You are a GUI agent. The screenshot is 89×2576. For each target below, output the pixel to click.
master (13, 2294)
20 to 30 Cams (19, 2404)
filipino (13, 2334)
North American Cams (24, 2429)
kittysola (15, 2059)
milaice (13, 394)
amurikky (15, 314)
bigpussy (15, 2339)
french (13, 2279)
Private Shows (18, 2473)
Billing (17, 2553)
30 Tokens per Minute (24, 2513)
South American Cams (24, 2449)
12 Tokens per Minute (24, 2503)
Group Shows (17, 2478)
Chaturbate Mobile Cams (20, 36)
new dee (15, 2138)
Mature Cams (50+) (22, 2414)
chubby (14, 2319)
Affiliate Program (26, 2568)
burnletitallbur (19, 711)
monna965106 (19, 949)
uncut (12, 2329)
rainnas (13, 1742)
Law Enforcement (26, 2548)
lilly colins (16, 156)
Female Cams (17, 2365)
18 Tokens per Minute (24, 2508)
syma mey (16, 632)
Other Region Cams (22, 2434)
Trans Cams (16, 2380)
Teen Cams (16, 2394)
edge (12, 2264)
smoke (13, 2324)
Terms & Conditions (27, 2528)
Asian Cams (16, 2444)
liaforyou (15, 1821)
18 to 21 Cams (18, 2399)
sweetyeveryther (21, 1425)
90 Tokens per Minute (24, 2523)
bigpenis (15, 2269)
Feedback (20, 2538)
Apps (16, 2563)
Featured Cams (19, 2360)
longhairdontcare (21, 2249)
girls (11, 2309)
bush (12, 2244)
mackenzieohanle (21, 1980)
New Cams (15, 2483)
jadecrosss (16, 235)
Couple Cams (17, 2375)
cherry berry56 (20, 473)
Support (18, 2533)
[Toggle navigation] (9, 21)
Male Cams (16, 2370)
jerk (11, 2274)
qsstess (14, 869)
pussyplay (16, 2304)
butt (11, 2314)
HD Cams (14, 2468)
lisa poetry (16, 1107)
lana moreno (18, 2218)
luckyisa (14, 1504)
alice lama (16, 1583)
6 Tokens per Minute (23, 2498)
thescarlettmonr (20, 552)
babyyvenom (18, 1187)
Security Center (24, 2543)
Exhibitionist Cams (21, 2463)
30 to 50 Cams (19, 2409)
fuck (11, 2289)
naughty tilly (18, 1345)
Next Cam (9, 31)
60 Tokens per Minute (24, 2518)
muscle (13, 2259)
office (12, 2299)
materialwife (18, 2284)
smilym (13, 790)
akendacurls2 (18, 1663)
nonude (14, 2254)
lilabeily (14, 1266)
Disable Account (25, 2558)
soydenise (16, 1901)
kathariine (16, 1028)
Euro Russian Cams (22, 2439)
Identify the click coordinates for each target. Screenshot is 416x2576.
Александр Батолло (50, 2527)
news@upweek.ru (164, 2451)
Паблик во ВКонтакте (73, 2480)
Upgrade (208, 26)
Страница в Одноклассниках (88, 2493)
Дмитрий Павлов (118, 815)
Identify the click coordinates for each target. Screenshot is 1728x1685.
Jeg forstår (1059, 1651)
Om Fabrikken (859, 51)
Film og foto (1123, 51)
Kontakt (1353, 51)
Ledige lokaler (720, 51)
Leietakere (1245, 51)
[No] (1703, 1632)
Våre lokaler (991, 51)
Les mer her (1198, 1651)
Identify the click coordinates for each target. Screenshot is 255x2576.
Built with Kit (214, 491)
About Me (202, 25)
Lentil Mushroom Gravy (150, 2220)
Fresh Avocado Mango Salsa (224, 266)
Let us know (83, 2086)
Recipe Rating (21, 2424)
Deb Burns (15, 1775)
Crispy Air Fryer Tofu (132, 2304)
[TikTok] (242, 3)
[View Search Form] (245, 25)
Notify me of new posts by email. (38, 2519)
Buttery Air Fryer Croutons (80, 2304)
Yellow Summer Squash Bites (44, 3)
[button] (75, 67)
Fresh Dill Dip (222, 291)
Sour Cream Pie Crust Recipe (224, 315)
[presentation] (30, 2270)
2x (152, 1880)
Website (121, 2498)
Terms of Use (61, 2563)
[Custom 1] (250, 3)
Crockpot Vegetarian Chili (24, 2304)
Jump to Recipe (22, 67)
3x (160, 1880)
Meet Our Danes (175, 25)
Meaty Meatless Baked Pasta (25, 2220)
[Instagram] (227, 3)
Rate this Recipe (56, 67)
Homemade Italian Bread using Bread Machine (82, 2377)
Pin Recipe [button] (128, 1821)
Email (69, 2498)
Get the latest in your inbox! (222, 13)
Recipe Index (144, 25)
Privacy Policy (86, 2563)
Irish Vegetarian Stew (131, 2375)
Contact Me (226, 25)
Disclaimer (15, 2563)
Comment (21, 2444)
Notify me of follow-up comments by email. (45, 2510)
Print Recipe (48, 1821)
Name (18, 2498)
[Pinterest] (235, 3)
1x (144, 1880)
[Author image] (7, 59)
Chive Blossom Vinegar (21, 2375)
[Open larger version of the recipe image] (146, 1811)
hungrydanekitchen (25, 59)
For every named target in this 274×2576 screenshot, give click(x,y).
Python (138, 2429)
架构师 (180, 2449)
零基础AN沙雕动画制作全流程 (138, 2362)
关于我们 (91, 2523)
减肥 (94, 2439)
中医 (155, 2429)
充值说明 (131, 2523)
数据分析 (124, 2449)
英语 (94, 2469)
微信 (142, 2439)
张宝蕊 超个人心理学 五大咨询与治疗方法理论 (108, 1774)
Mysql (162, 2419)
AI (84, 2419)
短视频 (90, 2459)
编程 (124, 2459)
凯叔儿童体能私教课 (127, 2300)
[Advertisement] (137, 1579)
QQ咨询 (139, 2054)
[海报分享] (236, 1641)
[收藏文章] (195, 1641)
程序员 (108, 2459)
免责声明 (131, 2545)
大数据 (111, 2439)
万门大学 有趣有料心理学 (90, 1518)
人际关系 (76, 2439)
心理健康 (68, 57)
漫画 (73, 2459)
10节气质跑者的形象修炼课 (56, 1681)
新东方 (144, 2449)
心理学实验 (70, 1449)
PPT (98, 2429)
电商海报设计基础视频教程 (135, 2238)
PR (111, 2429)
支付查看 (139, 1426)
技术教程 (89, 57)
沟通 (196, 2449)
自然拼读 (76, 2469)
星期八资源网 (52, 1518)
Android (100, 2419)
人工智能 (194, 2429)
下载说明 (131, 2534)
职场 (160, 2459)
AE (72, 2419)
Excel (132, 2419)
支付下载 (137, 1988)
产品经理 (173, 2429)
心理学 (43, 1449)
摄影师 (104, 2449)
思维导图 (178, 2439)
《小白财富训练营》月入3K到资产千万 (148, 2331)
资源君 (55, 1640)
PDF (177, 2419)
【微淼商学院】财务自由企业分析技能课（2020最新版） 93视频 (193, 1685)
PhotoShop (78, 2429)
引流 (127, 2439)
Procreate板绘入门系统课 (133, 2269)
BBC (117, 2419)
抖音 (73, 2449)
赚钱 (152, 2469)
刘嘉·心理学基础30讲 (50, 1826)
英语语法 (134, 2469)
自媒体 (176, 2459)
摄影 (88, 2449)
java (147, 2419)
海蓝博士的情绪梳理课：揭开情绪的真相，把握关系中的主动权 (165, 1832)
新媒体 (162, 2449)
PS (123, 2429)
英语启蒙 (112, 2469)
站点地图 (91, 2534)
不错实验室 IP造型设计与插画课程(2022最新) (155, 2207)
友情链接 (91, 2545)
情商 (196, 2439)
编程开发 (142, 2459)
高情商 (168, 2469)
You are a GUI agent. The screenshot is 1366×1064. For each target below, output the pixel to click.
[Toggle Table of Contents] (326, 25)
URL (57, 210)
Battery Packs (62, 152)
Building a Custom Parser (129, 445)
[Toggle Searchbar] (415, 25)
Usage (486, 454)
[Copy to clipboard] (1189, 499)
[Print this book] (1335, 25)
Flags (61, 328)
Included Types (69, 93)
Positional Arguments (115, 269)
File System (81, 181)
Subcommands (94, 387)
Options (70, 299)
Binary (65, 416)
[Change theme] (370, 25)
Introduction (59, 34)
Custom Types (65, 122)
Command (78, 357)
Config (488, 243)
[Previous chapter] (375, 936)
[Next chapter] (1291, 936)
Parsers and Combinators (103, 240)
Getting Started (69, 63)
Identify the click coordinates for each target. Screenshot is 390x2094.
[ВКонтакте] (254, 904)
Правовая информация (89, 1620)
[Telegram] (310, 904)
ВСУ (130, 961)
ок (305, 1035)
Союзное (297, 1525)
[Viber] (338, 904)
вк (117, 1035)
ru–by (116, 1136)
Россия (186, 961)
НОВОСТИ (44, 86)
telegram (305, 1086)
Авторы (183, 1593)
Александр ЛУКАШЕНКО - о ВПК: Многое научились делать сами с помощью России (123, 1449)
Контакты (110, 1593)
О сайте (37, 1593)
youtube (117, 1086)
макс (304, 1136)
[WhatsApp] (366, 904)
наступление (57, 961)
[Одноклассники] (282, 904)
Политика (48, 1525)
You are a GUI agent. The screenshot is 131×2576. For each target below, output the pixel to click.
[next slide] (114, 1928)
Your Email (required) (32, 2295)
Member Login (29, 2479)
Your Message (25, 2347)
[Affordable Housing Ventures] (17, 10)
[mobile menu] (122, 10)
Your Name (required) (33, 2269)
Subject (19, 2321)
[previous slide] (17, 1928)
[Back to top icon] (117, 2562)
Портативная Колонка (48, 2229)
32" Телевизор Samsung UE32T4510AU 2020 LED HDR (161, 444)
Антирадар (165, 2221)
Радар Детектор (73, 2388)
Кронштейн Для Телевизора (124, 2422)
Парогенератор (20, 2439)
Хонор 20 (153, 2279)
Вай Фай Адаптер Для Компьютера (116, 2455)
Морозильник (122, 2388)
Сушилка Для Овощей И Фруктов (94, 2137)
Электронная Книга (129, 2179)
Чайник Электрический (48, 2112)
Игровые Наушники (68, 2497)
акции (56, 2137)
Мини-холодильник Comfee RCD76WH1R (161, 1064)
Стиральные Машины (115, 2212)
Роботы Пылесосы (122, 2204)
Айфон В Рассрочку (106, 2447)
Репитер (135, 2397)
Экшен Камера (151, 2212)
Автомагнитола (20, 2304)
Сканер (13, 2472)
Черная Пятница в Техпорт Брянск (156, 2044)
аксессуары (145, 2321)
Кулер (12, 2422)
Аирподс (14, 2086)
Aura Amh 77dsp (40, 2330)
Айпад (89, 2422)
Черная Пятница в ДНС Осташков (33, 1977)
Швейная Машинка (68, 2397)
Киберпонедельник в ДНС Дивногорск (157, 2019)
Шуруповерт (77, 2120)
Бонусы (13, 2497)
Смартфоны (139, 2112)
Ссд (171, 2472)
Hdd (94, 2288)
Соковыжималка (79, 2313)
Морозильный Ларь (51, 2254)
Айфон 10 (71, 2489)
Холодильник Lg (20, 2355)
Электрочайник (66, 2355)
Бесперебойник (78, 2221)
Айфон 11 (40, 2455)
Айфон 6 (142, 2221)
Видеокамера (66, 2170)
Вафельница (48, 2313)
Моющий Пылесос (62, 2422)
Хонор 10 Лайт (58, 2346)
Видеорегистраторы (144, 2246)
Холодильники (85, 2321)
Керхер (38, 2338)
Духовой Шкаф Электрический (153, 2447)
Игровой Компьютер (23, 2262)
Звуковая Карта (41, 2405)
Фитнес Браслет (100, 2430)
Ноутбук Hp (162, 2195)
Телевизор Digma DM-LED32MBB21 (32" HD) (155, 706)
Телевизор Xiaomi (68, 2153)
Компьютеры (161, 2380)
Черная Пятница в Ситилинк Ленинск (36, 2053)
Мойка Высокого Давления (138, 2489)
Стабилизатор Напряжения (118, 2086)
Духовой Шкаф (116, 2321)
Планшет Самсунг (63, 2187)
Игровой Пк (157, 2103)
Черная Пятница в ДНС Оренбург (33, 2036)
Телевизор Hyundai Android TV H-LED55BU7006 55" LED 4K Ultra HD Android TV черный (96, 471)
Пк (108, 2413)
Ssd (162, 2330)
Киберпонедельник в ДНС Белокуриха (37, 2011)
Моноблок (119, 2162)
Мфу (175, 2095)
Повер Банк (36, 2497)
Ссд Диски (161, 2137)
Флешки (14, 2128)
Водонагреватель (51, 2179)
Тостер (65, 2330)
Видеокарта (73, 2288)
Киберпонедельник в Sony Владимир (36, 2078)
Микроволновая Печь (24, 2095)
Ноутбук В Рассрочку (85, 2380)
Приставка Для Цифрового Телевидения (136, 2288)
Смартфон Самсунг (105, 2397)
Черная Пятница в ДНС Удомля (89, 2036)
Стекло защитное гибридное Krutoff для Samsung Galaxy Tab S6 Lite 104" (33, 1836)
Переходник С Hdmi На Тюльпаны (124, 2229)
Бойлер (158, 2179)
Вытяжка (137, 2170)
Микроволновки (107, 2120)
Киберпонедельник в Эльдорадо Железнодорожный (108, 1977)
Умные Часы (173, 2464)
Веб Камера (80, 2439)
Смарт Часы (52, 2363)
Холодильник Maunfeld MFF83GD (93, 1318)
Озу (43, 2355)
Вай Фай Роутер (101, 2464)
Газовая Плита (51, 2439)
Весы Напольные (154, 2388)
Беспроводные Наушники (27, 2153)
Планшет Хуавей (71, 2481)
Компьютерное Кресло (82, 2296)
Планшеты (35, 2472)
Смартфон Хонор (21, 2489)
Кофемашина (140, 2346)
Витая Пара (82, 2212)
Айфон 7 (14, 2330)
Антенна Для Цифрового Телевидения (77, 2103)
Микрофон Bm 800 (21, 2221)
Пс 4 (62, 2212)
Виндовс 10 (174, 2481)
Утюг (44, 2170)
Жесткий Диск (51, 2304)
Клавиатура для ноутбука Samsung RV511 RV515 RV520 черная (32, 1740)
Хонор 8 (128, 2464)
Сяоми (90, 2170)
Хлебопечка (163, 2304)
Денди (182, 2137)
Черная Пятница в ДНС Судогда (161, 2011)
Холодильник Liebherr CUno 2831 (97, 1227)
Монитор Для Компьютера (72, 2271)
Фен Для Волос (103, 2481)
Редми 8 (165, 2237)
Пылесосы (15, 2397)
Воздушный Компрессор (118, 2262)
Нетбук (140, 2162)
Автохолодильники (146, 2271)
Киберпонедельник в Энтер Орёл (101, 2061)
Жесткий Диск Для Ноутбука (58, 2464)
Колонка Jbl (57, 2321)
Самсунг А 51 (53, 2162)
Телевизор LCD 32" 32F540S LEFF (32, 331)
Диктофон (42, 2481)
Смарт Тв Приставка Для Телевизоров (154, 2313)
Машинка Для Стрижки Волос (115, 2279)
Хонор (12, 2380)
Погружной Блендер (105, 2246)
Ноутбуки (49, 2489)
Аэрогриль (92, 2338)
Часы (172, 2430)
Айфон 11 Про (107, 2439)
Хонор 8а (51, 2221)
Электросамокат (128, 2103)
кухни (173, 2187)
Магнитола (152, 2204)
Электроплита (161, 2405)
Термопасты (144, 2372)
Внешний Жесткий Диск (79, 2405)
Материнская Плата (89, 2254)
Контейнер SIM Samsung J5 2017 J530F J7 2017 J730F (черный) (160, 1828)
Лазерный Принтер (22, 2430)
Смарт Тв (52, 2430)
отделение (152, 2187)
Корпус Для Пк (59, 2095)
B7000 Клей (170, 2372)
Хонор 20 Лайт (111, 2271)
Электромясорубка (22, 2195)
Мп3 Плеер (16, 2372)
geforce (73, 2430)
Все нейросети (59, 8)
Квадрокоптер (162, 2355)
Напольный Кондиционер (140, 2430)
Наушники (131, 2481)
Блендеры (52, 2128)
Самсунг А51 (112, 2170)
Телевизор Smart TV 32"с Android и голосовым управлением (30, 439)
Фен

- - - - -

ACTION ITEM: Only lines of the data holding the word "pixel" go in the answer. Please copy each of them.

SOLUTION:
You are a GUI agent. The screenshot is 89×2576. For each target below, output the pixel to click.
You are a GUI agent. The screenshot is 1366×1064. For each target below, output the pixel to click.
You are a GUI agent. The screenshot is 131×2576. For each target below, output the pixel to click.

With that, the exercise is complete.